- **WHAT YOU HAVE TO DO**
Restate verbatim the span of lines below between the line with "Dubai (22, 1766)" and the line with "Newsletter (115, 2429)", including those two lines, and only that span.

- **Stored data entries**
====

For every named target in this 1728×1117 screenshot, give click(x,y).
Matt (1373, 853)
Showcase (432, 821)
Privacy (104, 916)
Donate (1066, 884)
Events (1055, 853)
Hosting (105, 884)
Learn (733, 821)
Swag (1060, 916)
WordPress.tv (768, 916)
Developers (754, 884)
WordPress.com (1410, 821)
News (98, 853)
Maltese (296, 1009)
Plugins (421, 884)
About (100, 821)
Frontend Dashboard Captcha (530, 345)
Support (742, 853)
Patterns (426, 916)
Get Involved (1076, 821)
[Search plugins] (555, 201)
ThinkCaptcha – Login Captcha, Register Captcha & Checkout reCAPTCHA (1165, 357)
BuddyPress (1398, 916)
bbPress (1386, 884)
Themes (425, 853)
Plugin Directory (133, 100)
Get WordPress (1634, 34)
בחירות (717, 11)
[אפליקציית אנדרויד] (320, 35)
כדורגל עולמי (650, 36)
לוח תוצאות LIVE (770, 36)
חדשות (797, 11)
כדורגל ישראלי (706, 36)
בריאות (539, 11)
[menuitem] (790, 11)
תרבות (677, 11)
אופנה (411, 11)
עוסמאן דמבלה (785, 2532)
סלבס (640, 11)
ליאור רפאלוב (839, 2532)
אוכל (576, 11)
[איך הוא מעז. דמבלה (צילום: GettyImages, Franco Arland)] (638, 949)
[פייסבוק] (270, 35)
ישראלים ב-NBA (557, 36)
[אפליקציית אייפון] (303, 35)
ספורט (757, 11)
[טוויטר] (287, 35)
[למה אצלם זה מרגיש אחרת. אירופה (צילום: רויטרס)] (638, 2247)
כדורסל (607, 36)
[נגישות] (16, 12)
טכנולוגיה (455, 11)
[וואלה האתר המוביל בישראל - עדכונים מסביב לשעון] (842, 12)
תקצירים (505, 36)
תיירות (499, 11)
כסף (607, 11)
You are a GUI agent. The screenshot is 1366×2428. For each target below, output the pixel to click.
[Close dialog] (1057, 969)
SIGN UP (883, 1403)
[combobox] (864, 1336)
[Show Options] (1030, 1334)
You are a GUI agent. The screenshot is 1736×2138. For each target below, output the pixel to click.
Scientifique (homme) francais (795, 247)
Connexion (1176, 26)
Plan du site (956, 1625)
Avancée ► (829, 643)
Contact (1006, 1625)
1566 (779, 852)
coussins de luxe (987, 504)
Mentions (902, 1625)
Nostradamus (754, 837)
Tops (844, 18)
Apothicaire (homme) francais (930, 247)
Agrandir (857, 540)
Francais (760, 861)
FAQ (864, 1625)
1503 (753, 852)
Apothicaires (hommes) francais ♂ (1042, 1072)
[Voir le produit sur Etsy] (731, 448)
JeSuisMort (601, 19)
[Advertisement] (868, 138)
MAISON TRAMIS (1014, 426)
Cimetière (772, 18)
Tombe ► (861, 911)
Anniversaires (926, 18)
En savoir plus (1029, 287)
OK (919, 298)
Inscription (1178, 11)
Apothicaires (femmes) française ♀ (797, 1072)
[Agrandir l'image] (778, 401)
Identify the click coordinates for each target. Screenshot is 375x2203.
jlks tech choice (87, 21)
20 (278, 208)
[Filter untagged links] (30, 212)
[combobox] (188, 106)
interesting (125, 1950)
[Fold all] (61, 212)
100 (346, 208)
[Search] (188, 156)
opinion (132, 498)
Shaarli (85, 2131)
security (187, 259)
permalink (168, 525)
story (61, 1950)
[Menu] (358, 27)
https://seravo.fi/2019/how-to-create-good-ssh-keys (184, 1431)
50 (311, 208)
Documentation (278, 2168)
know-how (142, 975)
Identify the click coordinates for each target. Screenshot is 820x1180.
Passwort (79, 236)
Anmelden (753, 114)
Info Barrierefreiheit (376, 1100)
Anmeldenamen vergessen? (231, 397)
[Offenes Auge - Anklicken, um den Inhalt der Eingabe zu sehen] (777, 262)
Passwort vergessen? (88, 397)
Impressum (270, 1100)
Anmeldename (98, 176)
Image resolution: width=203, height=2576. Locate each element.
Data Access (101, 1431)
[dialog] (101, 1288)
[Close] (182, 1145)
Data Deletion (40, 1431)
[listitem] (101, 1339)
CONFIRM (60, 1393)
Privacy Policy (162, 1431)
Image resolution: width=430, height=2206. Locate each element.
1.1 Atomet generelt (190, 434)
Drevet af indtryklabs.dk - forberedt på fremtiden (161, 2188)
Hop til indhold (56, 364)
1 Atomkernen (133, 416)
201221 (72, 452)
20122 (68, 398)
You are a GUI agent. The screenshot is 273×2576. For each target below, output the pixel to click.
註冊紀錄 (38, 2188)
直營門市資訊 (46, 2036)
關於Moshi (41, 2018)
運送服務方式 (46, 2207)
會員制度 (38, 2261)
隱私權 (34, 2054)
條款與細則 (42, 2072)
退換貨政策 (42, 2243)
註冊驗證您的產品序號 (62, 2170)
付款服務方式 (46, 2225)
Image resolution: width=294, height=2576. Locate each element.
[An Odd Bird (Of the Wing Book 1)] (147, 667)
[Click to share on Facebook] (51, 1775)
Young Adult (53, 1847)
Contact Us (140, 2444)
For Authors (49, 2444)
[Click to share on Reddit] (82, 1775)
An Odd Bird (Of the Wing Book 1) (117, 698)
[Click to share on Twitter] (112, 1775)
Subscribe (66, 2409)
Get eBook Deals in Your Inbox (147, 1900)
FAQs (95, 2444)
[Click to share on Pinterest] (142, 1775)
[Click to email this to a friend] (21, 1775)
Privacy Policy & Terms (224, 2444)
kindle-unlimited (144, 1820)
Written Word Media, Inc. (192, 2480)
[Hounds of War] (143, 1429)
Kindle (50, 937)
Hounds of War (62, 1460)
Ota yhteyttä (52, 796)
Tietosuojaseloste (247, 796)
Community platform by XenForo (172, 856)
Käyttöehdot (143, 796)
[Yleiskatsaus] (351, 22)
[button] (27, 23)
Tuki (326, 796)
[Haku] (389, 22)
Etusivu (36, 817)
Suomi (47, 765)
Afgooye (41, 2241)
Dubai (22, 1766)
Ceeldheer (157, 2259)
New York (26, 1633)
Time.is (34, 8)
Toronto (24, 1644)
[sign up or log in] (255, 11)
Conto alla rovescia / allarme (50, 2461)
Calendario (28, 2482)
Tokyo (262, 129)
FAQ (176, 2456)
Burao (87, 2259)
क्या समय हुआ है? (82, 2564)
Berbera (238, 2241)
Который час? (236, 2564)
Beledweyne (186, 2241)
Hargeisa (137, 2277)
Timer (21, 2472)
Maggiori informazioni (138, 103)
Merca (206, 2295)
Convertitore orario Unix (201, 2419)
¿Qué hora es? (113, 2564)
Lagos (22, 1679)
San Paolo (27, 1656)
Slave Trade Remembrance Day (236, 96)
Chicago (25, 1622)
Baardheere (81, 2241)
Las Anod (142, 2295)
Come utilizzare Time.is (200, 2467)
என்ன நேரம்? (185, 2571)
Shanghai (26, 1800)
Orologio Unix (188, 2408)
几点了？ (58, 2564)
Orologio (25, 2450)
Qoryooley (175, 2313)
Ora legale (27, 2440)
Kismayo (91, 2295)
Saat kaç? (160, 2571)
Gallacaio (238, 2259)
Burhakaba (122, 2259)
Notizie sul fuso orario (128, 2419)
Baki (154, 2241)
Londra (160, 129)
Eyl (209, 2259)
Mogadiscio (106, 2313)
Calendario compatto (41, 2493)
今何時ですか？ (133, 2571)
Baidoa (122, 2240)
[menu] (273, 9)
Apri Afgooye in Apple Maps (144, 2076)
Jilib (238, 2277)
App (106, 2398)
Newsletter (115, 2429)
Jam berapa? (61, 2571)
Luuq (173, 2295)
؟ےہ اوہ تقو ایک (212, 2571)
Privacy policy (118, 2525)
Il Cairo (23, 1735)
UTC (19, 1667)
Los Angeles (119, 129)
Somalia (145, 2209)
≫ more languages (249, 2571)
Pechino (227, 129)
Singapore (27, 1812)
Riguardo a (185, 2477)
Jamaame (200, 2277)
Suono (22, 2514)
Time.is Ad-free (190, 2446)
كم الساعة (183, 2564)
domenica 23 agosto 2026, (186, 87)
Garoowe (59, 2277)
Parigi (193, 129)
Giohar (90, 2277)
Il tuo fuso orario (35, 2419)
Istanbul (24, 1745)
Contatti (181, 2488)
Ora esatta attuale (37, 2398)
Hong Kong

====

- **SOLUTION TO THE PROBLEM**
Dubai (22, 1766)
Ceeldheer (157, 2259)
New York (26, 1633)
Time.is (34, 8)
Toronto (24, 1644)
[sign up or log in] (255, 11)
Conto alla rovescia / allarme (50, 2461)
Calendario (28, 2482)
Tokyo (262, 129)
FAQ (176, 2456)
Burao (87, 2259)
क्या समय हुआ है? (82, 2564)
Berbera (238, 2241)
Который час? (236, 2564)
Beledweyne (186, 2241)
Hargeisa (137, 2277)
Timer (21, 2472)
Maggiori informazioni (138, 103)
Merca (206, 2295)
Convertitore orario Unix (201, 2419)
¿Qué hora es? (113, 2564)
Lagos (22, 1679)
San Paolo (27, 1656)
Slave Trade Remembrance Day (236, 96)
Chicago (25, 1622)
Baardheere (81, 2241)
Las Anod (142, 2295)
Come utilizzare Time.is (200, 2467)
என்ன நேரம்? (185, 2571)
Shanghai (26, 1800)
Orologio Unix (188, 2408)
几点了？ (58, 2564)
Orologio (25, 2450)
Qoryooley (175, 2313)
Ora legale (27, 2440)
Kismayo (91, 2295)
Saat kaç? (160, 2571)
Gallacaio (238, 2259)
Burhakaba (122, 2259)
Notizie sul fuso orario (128, 2419)
Baki (154, 2241)
Londra (160, 129)
Eyl (209, 2259)
Mogadiscio (106, 2313)
Calendario compatto (41, 2493)
今何時ですか？ (133, 2571)
Baidoa (122, 2240)
[menu] (273, 9)
Apri Afgooye in Apple Maps (144, 2076)
Jilib (238, 2277)
App (106, 2398)
Newsletter (115, 2429)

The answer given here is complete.